__Work required__.
Exact copies are required of the lines from the line containing "You are a computer-use agent. This" through the final line of the listing, both included, and of no other lines.
====================
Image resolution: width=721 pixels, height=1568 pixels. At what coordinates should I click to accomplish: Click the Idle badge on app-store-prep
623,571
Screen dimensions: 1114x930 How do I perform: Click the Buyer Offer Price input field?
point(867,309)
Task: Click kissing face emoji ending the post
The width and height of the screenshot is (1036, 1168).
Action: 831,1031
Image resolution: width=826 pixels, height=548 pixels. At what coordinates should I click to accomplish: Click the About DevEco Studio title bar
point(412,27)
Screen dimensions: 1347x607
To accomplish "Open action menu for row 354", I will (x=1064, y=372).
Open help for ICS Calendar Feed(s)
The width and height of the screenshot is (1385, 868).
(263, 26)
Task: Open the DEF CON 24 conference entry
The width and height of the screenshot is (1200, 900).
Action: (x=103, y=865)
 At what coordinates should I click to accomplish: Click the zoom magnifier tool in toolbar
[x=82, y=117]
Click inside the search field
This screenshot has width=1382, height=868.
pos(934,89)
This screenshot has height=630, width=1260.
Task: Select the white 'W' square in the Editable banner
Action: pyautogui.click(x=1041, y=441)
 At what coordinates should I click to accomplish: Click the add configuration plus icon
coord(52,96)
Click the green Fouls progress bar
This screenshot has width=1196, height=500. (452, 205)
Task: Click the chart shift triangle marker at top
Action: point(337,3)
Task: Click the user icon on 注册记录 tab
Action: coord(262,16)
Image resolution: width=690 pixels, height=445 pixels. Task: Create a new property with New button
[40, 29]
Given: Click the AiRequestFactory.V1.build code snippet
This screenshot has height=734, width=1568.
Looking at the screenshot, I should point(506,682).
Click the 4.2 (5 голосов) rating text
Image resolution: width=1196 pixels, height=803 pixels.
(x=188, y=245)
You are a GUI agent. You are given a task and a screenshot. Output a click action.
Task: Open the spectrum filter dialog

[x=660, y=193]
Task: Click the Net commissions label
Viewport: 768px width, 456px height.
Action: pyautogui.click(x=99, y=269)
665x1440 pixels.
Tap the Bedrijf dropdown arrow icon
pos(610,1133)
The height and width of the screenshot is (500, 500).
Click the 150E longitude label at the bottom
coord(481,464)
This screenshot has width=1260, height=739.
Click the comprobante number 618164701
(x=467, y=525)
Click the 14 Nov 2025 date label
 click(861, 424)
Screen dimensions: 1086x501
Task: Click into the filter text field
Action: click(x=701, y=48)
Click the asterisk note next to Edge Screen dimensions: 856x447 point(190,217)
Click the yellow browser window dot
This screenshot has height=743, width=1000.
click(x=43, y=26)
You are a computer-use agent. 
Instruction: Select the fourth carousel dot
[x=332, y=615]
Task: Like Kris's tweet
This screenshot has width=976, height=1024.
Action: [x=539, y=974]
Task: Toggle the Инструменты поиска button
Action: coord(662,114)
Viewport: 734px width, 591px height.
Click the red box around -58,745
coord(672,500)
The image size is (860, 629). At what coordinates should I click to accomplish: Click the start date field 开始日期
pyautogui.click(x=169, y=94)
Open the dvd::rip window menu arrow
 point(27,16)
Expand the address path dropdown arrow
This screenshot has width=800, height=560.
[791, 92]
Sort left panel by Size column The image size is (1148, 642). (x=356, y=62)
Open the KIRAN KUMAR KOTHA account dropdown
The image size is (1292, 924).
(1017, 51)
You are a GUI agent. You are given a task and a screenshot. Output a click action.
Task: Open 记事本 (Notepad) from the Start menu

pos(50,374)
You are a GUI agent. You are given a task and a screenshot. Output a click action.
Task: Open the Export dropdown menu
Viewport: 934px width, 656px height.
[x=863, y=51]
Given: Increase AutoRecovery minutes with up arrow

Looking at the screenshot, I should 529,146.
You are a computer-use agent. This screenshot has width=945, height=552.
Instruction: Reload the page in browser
====================
__Reply__.
You are a computer-use agent. This screenshot has width=945, height=552.
Instruction: Reload the page in browser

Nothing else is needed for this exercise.